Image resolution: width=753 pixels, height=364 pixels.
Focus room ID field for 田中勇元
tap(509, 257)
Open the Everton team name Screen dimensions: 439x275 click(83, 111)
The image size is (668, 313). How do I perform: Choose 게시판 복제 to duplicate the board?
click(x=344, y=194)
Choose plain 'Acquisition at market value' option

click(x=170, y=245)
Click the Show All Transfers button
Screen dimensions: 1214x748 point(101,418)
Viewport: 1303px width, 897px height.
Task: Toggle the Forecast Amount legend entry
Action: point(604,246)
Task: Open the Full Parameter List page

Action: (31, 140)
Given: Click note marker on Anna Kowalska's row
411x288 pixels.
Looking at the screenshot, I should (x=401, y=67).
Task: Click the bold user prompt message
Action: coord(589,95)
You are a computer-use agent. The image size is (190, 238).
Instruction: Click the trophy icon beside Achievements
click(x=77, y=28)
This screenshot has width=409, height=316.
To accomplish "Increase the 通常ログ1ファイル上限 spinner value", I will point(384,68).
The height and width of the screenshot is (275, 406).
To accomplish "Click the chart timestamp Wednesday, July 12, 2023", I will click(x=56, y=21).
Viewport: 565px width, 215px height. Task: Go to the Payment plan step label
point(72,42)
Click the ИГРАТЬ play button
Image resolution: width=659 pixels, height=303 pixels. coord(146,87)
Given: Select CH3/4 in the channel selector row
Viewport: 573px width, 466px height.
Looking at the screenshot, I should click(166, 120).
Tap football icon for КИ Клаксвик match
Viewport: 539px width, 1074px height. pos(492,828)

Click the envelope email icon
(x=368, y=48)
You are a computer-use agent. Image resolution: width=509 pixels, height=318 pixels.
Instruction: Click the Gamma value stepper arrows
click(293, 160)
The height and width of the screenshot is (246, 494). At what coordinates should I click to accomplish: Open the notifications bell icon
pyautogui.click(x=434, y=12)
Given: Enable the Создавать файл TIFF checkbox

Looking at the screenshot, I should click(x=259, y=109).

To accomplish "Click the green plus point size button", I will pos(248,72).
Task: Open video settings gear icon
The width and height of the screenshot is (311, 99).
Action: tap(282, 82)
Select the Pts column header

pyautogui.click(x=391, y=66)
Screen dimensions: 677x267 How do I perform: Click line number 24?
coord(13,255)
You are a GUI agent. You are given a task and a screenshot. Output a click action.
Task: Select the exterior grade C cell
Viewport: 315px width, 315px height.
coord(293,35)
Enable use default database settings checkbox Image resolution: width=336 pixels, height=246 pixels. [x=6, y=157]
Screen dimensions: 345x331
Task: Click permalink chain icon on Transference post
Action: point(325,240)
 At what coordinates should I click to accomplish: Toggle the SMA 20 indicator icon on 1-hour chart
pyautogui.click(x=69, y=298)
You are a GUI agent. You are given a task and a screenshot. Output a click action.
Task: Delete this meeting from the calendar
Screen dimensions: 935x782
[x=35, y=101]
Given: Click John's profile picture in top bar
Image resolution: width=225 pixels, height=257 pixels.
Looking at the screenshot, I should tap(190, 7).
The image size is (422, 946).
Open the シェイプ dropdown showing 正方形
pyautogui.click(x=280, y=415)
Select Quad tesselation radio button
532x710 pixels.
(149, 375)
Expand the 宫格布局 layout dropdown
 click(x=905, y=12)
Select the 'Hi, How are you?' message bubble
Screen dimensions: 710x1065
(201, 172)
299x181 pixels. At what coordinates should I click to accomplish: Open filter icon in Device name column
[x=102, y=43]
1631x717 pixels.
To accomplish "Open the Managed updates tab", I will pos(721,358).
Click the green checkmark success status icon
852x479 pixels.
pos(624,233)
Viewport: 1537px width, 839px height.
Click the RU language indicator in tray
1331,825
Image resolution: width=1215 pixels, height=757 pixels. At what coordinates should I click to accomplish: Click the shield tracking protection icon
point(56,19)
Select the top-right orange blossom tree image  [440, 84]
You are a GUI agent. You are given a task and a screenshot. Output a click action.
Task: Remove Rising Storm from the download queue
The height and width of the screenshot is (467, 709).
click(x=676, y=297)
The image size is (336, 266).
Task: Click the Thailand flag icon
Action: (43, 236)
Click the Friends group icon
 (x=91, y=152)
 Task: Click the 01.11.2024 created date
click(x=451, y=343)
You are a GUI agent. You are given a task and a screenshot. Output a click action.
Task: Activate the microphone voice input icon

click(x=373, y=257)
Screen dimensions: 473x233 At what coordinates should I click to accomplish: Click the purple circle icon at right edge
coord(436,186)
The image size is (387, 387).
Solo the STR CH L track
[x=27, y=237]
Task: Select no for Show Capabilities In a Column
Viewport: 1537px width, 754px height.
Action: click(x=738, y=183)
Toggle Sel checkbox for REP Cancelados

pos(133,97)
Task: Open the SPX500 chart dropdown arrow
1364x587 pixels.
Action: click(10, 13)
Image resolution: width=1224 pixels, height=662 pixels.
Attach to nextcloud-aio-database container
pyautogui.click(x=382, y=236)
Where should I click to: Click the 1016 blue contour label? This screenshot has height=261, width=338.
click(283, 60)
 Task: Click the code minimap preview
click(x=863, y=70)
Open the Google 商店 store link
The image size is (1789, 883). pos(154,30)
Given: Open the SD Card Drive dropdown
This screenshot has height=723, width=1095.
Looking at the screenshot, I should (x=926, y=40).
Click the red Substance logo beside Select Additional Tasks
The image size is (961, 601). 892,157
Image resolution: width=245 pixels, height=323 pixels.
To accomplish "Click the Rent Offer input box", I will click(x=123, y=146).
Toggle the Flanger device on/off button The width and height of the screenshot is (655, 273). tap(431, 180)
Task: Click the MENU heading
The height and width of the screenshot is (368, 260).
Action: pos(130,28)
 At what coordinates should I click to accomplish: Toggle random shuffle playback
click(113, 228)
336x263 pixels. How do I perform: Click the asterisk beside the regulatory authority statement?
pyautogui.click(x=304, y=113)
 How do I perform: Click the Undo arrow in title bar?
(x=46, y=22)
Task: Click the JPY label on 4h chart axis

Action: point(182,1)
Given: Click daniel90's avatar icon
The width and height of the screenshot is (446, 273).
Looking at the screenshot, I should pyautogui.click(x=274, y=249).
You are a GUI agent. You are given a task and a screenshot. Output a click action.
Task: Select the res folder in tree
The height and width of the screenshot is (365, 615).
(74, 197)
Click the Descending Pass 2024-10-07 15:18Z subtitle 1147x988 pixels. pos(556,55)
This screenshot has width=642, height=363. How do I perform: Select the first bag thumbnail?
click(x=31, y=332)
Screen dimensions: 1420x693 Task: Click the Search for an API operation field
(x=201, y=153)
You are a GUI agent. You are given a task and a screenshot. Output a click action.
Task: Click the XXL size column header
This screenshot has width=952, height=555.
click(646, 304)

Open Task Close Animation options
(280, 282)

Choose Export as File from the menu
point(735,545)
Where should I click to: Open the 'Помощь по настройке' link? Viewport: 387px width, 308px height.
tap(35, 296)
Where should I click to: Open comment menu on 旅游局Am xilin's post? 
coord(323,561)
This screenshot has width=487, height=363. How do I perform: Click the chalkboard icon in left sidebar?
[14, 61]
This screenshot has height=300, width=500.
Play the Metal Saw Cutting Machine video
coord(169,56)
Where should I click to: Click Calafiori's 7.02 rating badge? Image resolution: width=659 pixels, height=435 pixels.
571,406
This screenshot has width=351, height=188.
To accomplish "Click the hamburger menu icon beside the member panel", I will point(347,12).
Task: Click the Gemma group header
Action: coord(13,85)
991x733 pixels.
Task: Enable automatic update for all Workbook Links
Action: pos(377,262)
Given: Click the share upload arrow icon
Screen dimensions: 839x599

---

Your task is to repeat the data exactly; please include every line.

## EXERCISE SOLUTION
Image resolution: width=753 pixels, height=364 pixels.
Focus room ID field for 田中勇元
tap(509, 257)
Open the Everton team name Screen dimensions: 439x275 click(83, 111)
The image size is (668, 313). How do I perform: Choose 게시판 복제 to duplicate the board?
click(x=344, y=194)
Choose plain 'Acquisition at market value' option

click(x=170, y=245)
Click the Show All Transfers button
Screen dimensions: 1214x748 point(101,418)
Viewport: 1303px width, 897px height.
Task: Toggle the Forecast Amount legend entry
Action: point(604,246)
Task: Open the Full Parameter List page

Action: (31, 140)
Given: Click note marker on Anna Kowalska's row
411x288 pixels.
Looking at the screenshot, I should (x=401, y=67).
Task: Click the bold user prompt message
Action: coord(589,95)
You are a computer-use agent. The image size is (190, 238).
Instruction: Click the trophy icon beside Achievements
click(x=77, y=28)
This screenshot has width=409, height=316.
To accomplish "Increase the 通常ログ1ファイル上限 spinner value", I will point(384,68).
The height and width of the screenshot is (275, 406).
To accomplish "Click the chart timestamp Wednesday, July 12, 2023", I will click(x=56, y=21).
Viewport: 565px width, 215px height. Task: Go to the Payment plan step label
point(72,42)
Click the ИГРАТЬ play button
Image resolution: width=659 pixels, height=303 pixels. coord(146,87)
Given: Select CH3/4 in the channel selector row
Viewport: 573px width, 466px height.
Looking at the screenshot, I should click(166, 120).
Tap football icon for КИ Клаксвик match
Viewport: 539px width, 1074px height. pos(492,828)

Click the envelope email icon
(x=368, y=48)
You are a computer-use agent. Image resolution: width=509 pixels, height=318 pixels.
Instruction: Click the Gamma value stepper arrows
click(293, 160)
The height and width of the screenshot is (246, 494). At what coordinates should I click to accomplish: Open the notifications bell icon
pyautogui.click(x=434, y=12)
Given: Enable the Создавать файл TIFF checkbox

Looking at the screenshot, I should click(x=259, y=109).

To accomplish "Click the green plus point size button", I will pos(248,72).
Task: Open video settings gear icon
The width and height of the screenshot is (311, 99).
Action: tap(282, 82)
Select the Pts column header

pyautogui.click(x=391, y=66)
Screen dimensions: 677x267 How do I perform: Click line number 24?
coord(13,255)
You are a GUI agent. You are given a task and a screenshot. Output a click action.
Task: Select the exterior grade C cell
Viewport: 315px width, 315px height.
coord(293,35)
Enable use default database settings checkbox Image resolution: width=336 pixels, height=246 pixels. [x=6, y=157]
Screen dimensions: 345x331
Task: Click permalink chain icon on Transference post
Action: point(325,240)
 At what coordinates should I click to accomplish: Toggle the SMA 20 indicator icon on 1-hour chart
pyautogui.click(x=69, y=298)
You are a GUI agent. You are given a task and a screenshot. Output a click action.
Task: Delete this meeting from the calendar
Screen dimensions: 935x782
[x=35, y=101]
Given: Click John's profile picture in top bar
Image resolution: width=225 pixels, height=257 pixels.
Looking at the screenshot, I should tap(190, 7).
The image size is (422, 946).
Open the シェイプ dropdown showing 正方形
pyautogui.click(x=280, y=415)
Select Quad tesselation radio button
532x710 pixels.
(149, 375)
Expand the 宫格布局 layout dropdown
 click(x=905, y=12)
Select the 'Hi, How are you?' message bubble
Screen dimensions: 710x1065
(201, 172)
299x181 pixels. At what coordinates should I click to accomplish: Open filter icon in Device name column
[x=102, y=43]
1631x717 pixels.
To accomplish "Open the Managed updates tab", I will pos(721,358).
Click the green checkmark success status icon
852x479 pixels.
pos(624,233)
Viewport: 1537px width, 839px height.
Click the RU language indicator in tray
1331,825
Image resolution: width=1215 pixels, height=757 pixels. At what coordinates should I click to accomplish: Click the shield tracking protection icon
point(56,19)
Select the top-right orange blossom tree image  [440, 84]
You are a GUI agent. You are given a task and a screenshot. Output a click action.
Task: Remove Rising Storm from the download queue
The height and width of the screenshot is (467, 709).
click(x=676, y=297)
The image size is (336, 266).
Task: Click the Thailand flag icon
Action: (43, 236)
Click the Friends group icon
 (x=91, y=152)
 Task: Click the 01.11.2024 created date
click(x=451, y=343)
You are a GUI agent. You are given a task and a screenshot. Output a click action.
Task: Activate the microphone voice input icon

click(x=373, y=257)
Screen dimensions: 473x233 At what coordinates should I click to accomplish: Click the purple circle icon at right edge
coord(436,186)
The image size is (387, 387).
Solo the STR CH L track
[x=27, y=237]
Task: Select no for Show Capabilities In a Column
Viewport: 1537px width, 754px height.
Action: click(x=738, y=183)
Toggle Sel checkbox for REP Cancelados

pos(133,97)
Task: Open the SPX500 chart dropdown arrow
1364x587 pixels.
Action: click(10, 13)
Image resolution: width=1224 pixels, height=662 pixels.
Attach to nextcloud-aio-database container
pyautogui.click(x=382, y=236)
Where should I click to: Click the 1016 blue contour label? This screenshot has height=261, width=338.
click(283, 60)
 Task: Click the code minimap preview
click(x=863, y=70)
Open the Google 商店 store link
The image size is (1789, 883). pos(154,30)
Given: Open the SD Card Drive dropdown
This screenshot has height=723, width=1095.
Looking at the screenshot, I should (x=926, y=40).
Click the red Substance logo beside Select Additional Tasks
The image size is (961, 601). 892,157
Image resolution: width=245 pixels, height=323 pixels.
To accomplish "Click the Rent Offer input box", I will click(x=123, y=146).
Toggle the Flanger device on/off button The width and height of the screenshot is (655, 273). tap(431, 180)
Task: Click the MENU heading
The height and width of the screenshot is (368, 260).
Action: pos(130,28)
 At what coordinates should I click to accomplish: Toggle random shuffle playback
click(113, 228)
336x263 pixels. How do I perform: Click the asterisk beside the regulatory authority statement?
pyautogui.click(x=304, y=113)
 How do I perform: Click the Undo arrow in title bar?
(x=46, y=22)
Task: Click the JPY label on 4h chart axis

Action: point(182,1)
Given: Click daniel90's avatar icon
The width and height of the screenshot is (446, 273).
Looking at the screenshot, I should pyautogui.click(x=274, y=249).
You are a GUI agent. You are given a task and a screenshot. Output a click action.
Task: Select the res folder in tree
The height and width of the screenshot is (365, 615).
(74, 197)
Click the Descending Pass 2024-10-07 15:18Z subtitle 1147x988 pixels. pos(556,55)
This screenshot has width=642, height=363. How do I perform: Select the first bag thumbnail?
click(x=31, y=332)
Screen dimensions: 1420x693 Task: Click the Search for an API operation field
(x=201, y=153)
You are a GUI agent. You are given a task and a screenshot. Output a click action.
Task: Click the XXL size column header
This screenshot has width=952, height=555.
click(646, 304)

Open Task Close Animation options
(280, 282)

Choose Export as File from the menu
point(735,545)
Where should I click to: Open the 'Помощь по настройке' link? Viewport: 387px width, 308px height.
tap(35, 296)
Where should I click to: Open comment menu on 旅游局Am xilin's post? 
coord(323,561)
This screenshot has width=487, height=363. How do I perform: Click the chalkboard icon in left sidebar?
[14, 61]
This screenshot has height=300, width=500.
Play the Metal Saw Cutting Machine video
coord(169,56)
Where should I click to: Click Calafiori's 7.02 rating badge? Image resolution: width=659 pixels, height=435 pixels.
571,406
This screenshot has width=351, height=188.
To accomplish "Click the hamburger menu icon beside the member panel", I will point(347,12).
Task: Click the Gemma group header
Action: coord(13,85)
991x733 pixels.
Task: Enable automatic update for all Workbook Links
Action: pos(377,262)
Given: Click the share upload arrow icon
Screen dimensions: 839x599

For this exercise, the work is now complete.